17 апреля, в час пополудни, в квартире Михаила Козакова зазвенел телефон. Артист собирался на «Мосфильм» и прежде, чем снять трубку, поколебался. Затем, одолев колебания, все же снял.
«Миш, это я», – услышал он голос Луспекаева, настороживший его каким-то непривычно тяжелыми, утомленными интонациями.
– Привет, Паша, как ты?
– Да вот, сижу в гостинице «Минск» в номере модерн. Мне в «Пекине» больше нравилось, просторней. А здесь, как ни повернусь, обо что-нибудь задеваю. Ну да черт с ним! Главное, скучно без работы. Вообще, я вашу Москву не люблю. В Ленинграде лучше. Я хоть теперь пешком не гуляю, трудно, а и на машине приятнее, хоть и из окна, а все-таки вид… Нет, когда снимаешься, все равно, а вот когда не хрена делать, скучно…
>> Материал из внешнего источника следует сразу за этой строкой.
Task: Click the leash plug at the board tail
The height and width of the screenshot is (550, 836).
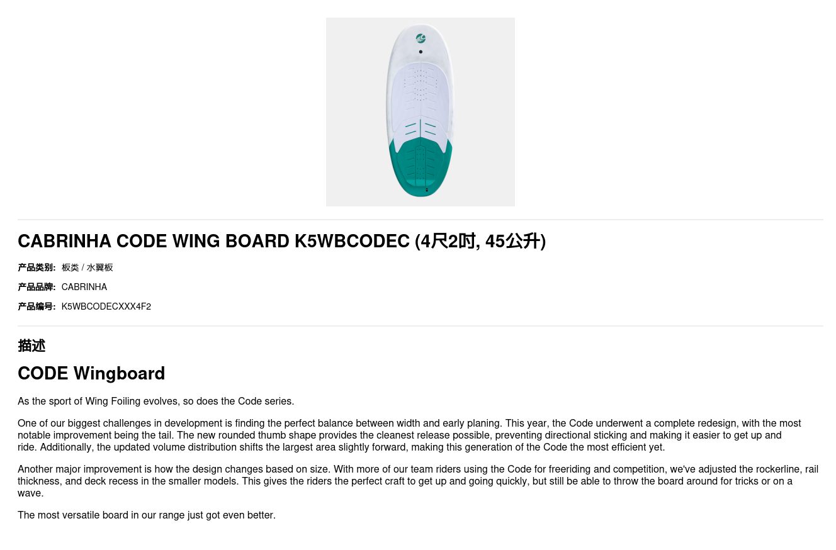Action: coord(427,189)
– Ты где вчера был? Я тебе целый день звонил.
– А, приятелей из Еревана встретил… потом расскажу. Скучно в номере сидеть, – говорил он как-то странно, сбивчиво. – Сейчас Танюшке Лавровой позвоню, попрошу кефиру принести. Жаль, что ты занят. У тебя какая сцена? С Олегом? Ну ладно. А завтра мой черед.
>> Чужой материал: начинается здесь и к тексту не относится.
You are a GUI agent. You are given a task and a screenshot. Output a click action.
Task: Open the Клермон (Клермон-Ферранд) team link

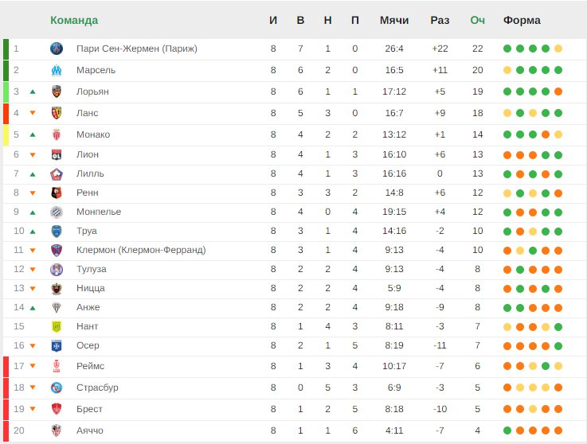click(x=141, y=250)
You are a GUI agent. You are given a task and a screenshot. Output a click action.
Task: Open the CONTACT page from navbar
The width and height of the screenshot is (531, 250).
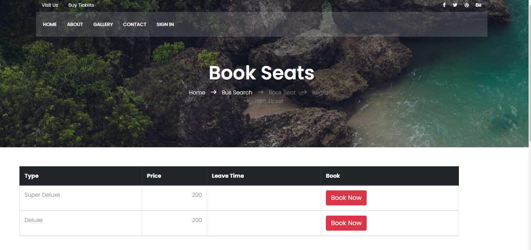(135, 24)
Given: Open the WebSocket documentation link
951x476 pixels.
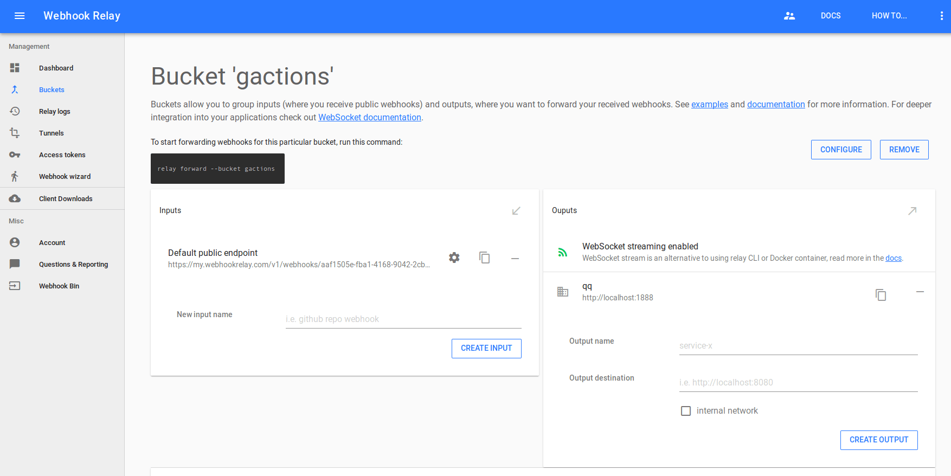Looking at the screenshot, I should (x=370, y=118).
– Паша, ты как себя чувствуешь?
– Нормально… Ну ладно, работай.
Позвонив Татьяне Евгеньевне Лавровой, игравшей в телесериале «Вся королевская рать» роль Сэди, секретарши Вилли Старка, Павел Борисович прилег на кровать. Он чувствовал себя так скверно, как никогда еще не чувствовал до этого дня. Сердце болело и билось так, будто хотело остановиться…
Позвякивая бутылками с кефиром, положенными в авоську, Татьяна Лаврова постучала в дверь номера Павла Борисовича и, не услышав знакомого ответа: «Заходите, не заперто!», постучала еще раз. Ответа опять не последовало. Быть может, Павлу Борисовичу срочно пришлось отлучиться?.. Татьяна Евгеньевна вернулась к столу дежурной по этажу, с которой обменялась приветствиями несколько минут назад, убедиться в своем предположении или опровергнуть его. Весь обслуживающий персонал этажа, начиная с дежурных и кончая уборщицами, относился к Павлу Борисовичу с каким-то особенным почтением, выделяя его из числа остальных жильцов, частично перенося это почтение и на посетителей своего любимца.
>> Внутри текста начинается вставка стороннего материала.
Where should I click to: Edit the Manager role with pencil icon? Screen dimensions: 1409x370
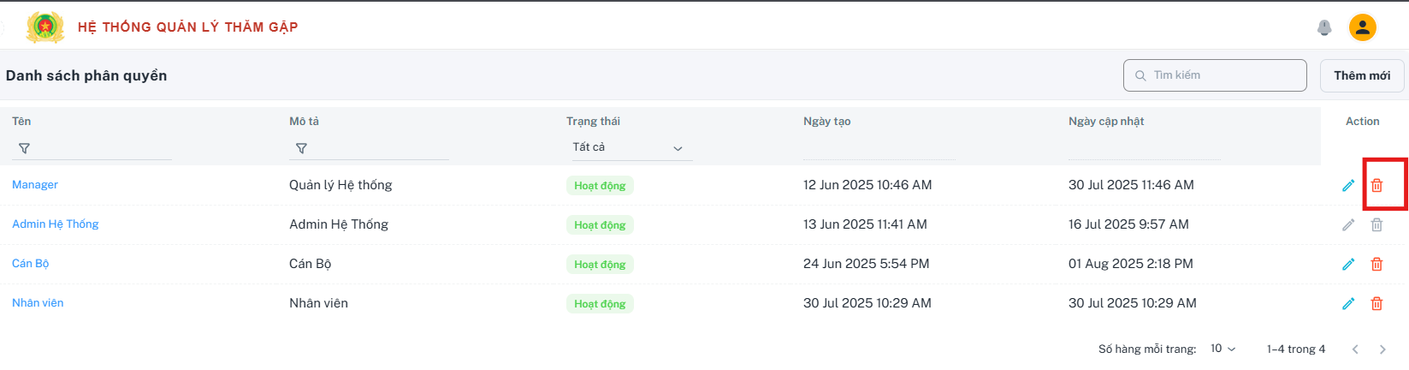[x=1348, y=185]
Мельком взглянув на ячейки с ключами, дежурная подтвердила, что Луспекаев должен быть в номере, и посоветовала посильнее толкнуть дверь.
Татьяна Евгеньевна так и сделала. Дверь, как всегда, когда Павел Борисович был в номере, оказалась незапертой. Луспекаев лежал на кровати одетый, на губах его застыла улыбка. Полагая, что он задремал или делает вид, будто дремлет, Татьяна приветливо заворковала:
– Паша! Павел Борисович, проснитесь-отзовитесь, ваша мамочка пришла, кефирчику принесла… Не притворяйтесь, Павел Борисович, вас выдает улыбка.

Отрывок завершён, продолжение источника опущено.